In the matter between:


CALDERYS SOUTH AFRICA (PTY) LTD



APPLICANT

And



MEMBER OF EXECUTIVE COUNCIL

GAUTENG DEPARTMENT OF AGRICULTURE AND RURAL DEVELOPMENT


ENVIRONMENTAL MANAGEMENT INSPECTOR

GAUTENG DEPARTMENT OF AGRICULTURE AND RURAL DEVELOPMENT

SEDIBENG DISTRICT MUNICIPALITY

1ST RESPONDENT





2ND RESPONDENT


3RD RESPONDENT




Coram: Dlamini J


Date of Hearing: 21 August 2023 – Courtroom 11F


Date of delivery of judgment: 23 January 2024


This Judgment is deemed to have been delivered electronically by circulation to the parties’ representatives via email and shall be uploaded onto the caselines system.


JUDGMENT


DLAMINI J


[1] This is a review application brought by the applicant against the respondents in two parts, the first being a review relief and the second being a declaratory relief.


[2] In the review relief, the applicant seeks to review and set aside two impugned decisions – the issue of the compliance notice and the MEC’s decision to dismiss Caldery's objection to the compliance notice. In the declaratory relief, the applicant seeks a declaration that its process of manufacturing of ready- shape refractory castables, is not a process of ceramic production under sub-category 5.9 of the listing notice published under GN 893 in GG 370 54 of 22 November 2013.

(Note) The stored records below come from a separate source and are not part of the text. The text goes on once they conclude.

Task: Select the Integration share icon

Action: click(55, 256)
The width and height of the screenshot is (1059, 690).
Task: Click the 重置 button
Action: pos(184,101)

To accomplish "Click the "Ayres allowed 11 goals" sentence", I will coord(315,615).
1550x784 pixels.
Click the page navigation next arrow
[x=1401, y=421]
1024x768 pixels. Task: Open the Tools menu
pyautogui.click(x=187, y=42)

[3] The applicant, Calderys is a company based in the Vaal area, that manufactures ready-shape refractory castables, which are solid, heat-resistance parts used in industrial equipment including aluminum furnaces and boilers.


[4] The first respondent is the Member of the Executive Council (the MEC) of the Gauteng Department of Agriculture and Rural Development (GDARD), cited herein in his official capacity having decided on 10 March 2021 to dismiss an objection by the applicant to a compliance notice issued to it on 12 February 2020 in terms of section 31L of NEMA in respect of the applicant's operations at its factory.


[5] The second respondent is employed by the GDARD in the Chief Directorate of Compliance and Enforcement and is an environmental management Inspector (the Inspector) and is cited in her official capacity as having decided to issue the compliance notice.


[6] The third respondent is the Sedibeng District Municipality, cited herein by reasons of the interest it has in this application, being the authority charged with implementing the atmospheric emission licensing system in terms of section 22 of the Air Quality Act. No relief is sought against the Municipality.


CONSTITUTIONAL AND STATUTORY FRAMEWORK


[7] It is imperative at this stage to set out the constitutional and statutory framework within which this application is to be considered.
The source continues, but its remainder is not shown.